ICT systems‘ acquisition, development and maintenance procedure

ICT systems‘ acquisition, development and maintenance procedure

Purpose and Scope

Financial entities are required to develop, document, and implement a formal ICT systems’ acquisition, development and maintenance procedure that governs:

  • the testing and
  • the approval

of all ICT systems before first use and after every maintenance activity.

This procedure is part of the safeguards necessary to preserve availability, authenticity, integrity and confidentiality of data and ICT systems.


Mandatory Requirements of the Procedure

Testing and Approval Prior to Use and Post-Maintenance

The procedure must ensure that:

  1. All ICT systems—whether newly acquired, internally developed, modified, upgraded, patched, or otherwise maintained—
    are tested and approved prior to being put into use.
  2. Testing and approval must be conducted again after any maintenance, including but not limited to:
    • software updates,
    • hardware updates,
    • configuration changes,
    • firmware updates,
    • code changes,
    • system reconfigurations.

This requirement directly references Article 8(2)(b)(v)–(vii), meaning it must cover:

  • requirements for separation of production and non-production environments,
  • testing in controlled environments,
  • strictly limited and justified cases of testing in production environments, with pre-approval.

Risk-Based Testing Depth

The level of testing must be commensurate with:

  • the criticality of the affected business procedures, and
  • the criticality of the ICT assets involved.

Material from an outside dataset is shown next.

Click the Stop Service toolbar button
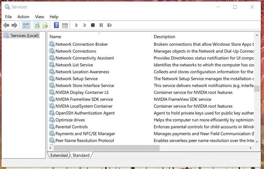 [93, 26]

This introduces a mandatory mapping between:

  • the criticality classification under Article 8(1) DORA,
  • the entity’s ICT architecture,
  • business-impact assessments,
  • and the required technical/functional, performance, security, and resilience tests.

Verification of Adequacy and Performance of ICT Systems

Testing must be designed to verify that:

  • new ICT systems perform as intended,
  • systems meet functional and non-functional requirements,
  • resilience, confidentiality, integrity and availability requirements are met, and
  • internally developed software meets quality standards, including error-handling, coding quality and secure-development practices.

The obligation explicitly includes quality assurance for internally developed software.


Additional Requirements for Central Counterparties (CCPs)

For central counterparties, the procedure must additionally ensure that the design and execution of testing involve, as appropriate:

  • (a) clearing members and clients
  • (b) interoperable CCPs
  • (c) other interested parties

This reflects the systemic importance of CCPs and ensures interoperability, market integrity, and systemic-risk mitigation.


Additional Requirements for Central Securities Depositories (CSDs)

For central securities depositories, the testing design and execution must involve, as appropriate:

  • (a) users
  • (b) critical utilities and critical service providers
  • (c) other CSDs
  • (d) other market infrastructures
  • (e) any institution with which the CSD has identified interdependencies in its business continuity policy

These requirements ensure alignment with the CSD’s settlement ecosystem and critical infrastructure dependencies.